O saber do gesto está no gesto: ‘A ciência do que é feito é conhecimento prático’; ‘um
homem que sabe como fazer coisas tem o conhecimento prático delas’.” (p. 40)
3. O porquê da ação
- “A oposição entre motivo e causa parece aprofundar ainda mais o abismo lógico. Um
motivo – como se observou – é sempre um motivo de; como tal, fica logicamente
implicado na noção de ação, pois não se pode mencionar o motivo sem mencionar a ação
da qual é o motivo. A noção de causa, pelo menos no sentido humiano (pois nada indica
que esse sentido [acaba p. 40] esvazie o campo semântico, como se dirá mais adiante),
implica uma heterogeneidade lógica entre causa e o efeito, na medida em que posso
mencionar uma sem mencionar o outro (como palito de fósforo sem o incêndio). A
conexão íntima e lógica, característica da motivação, é exclusiva da conexão extrínseca e
contingente da causalidade. O argumento tem a pretensão de ser lógico e não psicológico,
pois é a força lógica da conexão motivacional que impede a classificação do motivo com
causa; o motivo se deixa interpretar melhor como ‘razão de’...” (p. 40-41)
4. Semântica da ascripção
- “A relação da ação com seu agente é o problema, ao mesmo tempo antigo e novo, do
qual falávamos na introdução. Aristóteles, bem antes dos estoicos, dá a entender, sem no
entanto tratar tematicamente essa relação, que a ação depende do agente, num sentido
específico da relação de dependência.” (p. 43)

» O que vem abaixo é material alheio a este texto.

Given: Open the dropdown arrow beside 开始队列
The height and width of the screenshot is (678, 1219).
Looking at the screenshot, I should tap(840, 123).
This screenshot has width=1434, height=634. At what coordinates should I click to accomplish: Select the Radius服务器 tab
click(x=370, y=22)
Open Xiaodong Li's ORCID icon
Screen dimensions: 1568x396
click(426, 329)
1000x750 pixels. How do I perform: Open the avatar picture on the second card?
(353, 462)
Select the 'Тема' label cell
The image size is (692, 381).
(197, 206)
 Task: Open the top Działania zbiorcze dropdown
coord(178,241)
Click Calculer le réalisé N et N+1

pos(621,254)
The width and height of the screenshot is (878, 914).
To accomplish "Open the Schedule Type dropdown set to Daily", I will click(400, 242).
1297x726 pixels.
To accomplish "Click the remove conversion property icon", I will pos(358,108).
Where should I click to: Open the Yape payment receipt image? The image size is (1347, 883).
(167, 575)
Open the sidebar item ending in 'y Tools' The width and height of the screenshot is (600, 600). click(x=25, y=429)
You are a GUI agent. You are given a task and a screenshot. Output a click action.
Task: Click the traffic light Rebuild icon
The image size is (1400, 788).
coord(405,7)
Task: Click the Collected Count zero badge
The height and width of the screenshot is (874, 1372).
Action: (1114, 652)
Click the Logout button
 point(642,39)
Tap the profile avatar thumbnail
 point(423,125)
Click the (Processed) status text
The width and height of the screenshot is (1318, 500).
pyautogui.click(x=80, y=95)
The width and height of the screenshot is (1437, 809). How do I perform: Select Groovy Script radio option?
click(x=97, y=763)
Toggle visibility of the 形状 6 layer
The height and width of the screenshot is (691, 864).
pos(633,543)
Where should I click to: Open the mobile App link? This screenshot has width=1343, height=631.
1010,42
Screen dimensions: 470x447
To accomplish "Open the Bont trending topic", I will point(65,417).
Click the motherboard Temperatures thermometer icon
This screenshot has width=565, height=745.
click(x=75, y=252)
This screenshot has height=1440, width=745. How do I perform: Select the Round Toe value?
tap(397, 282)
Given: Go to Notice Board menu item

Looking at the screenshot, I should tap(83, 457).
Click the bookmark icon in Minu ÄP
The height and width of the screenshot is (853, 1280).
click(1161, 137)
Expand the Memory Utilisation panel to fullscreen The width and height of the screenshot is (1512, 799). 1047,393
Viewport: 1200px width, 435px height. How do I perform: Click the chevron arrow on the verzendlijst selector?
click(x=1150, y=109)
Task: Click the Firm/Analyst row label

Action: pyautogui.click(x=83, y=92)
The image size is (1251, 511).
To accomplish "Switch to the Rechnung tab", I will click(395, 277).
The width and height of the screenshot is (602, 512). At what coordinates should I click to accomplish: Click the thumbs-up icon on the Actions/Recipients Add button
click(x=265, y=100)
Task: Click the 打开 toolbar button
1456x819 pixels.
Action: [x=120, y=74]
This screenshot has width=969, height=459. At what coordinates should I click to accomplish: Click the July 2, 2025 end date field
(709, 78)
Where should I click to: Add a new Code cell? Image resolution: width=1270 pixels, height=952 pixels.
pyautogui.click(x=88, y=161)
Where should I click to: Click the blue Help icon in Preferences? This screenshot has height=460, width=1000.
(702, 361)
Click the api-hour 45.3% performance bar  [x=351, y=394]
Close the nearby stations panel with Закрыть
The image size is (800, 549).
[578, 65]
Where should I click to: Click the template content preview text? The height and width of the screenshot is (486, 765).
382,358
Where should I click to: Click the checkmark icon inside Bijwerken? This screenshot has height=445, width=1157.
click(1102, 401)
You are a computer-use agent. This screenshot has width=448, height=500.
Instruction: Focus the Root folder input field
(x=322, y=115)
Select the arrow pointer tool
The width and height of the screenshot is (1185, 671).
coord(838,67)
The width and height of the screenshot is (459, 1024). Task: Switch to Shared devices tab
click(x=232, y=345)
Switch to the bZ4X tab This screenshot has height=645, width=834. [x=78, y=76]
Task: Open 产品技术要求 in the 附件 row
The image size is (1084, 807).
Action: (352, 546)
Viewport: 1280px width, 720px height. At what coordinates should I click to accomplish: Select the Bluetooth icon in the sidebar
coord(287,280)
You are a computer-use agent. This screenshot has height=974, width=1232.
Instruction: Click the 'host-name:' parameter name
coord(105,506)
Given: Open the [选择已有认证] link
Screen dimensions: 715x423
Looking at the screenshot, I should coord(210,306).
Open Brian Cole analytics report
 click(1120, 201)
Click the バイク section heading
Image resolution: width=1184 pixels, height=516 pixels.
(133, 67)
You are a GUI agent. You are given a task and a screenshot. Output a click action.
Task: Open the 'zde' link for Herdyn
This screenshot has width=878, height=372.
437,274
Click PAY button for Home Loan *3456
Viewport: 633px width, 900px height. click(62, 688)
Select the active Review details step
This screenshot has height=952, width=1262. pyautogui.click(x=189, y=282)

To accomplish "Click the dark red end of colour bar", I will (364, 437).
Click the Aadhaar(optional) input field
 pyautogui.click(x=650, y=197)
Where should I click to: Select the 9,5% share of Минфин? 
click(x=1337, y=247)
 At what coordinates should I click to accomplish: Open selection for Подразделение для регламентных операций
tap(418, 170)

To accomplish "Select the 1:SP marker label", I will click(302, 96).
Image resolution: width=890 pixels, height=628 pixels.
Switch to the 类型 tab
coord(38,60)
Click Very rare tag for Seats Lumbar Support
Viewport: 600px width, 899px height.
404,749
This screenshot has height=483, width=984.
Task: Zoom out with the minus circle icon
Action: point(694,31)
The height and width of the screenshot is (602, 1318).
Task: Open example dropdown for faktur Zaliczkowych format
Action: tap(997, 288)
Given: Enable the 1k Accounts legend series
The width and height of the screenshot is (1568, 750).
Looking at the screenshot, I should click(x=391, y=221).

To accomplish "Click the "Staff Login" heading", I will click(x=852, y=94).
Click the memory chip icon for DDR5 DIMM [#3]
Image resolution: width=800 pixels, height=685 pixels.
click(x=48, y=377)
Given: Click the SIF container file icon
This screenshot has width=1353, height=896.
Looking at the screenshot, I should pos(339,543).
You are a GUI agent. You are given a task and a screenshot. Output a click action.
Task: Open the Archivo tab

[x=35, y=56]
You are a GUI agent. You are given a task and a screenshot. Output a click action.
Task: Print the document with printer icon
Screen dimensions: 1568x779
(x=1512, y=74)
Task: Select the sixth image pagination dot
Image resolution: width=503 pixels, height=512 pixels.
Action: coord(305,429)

- “Problema antigo, a ascripção que liga a ação a seu agente passou a ser novo, na medida
em que se refinavam a teoria predicativa em geral e a semântica do discurso da ação em
particular.” (p. 43)
- “É sobre a própria ação, em primeiro lugar, que dizemos ser minha, sua, dele, que ela
depende de cada um, que ela está em seu poder. É ainda sobre a intenção que dizemos ser
‘a intenção de alguém’, e sobre alguém dizemos que ele tem ‘a intenção de...’. Podemos,
evidentemente, entender a intenção como tal; mas se a retirarmos de seu autor para
examiná-la a [acaba p. 44] devolveremos atribuindo-lhe como sua. [...]. A ascripção
consiste exatamente na reapropriação de suas próprias deliberações e preferências feita
pelo agente; decidir-se é resolver o debate fazendo sua uma das opções examinadas.
Quanto à noção de motivo, na medida em que ela se distingue da noção de intenção, por
exemplo, como backward-looking motives (Anscombe), o pertencimento ao agente faz
parte de suas significações tanto quanto sua ligação lógica com a própria ação, da qual
ele é a causa; é justificada a pergunta: ‘Por que A fez X?’, ‘O que levou A a fazer X?’.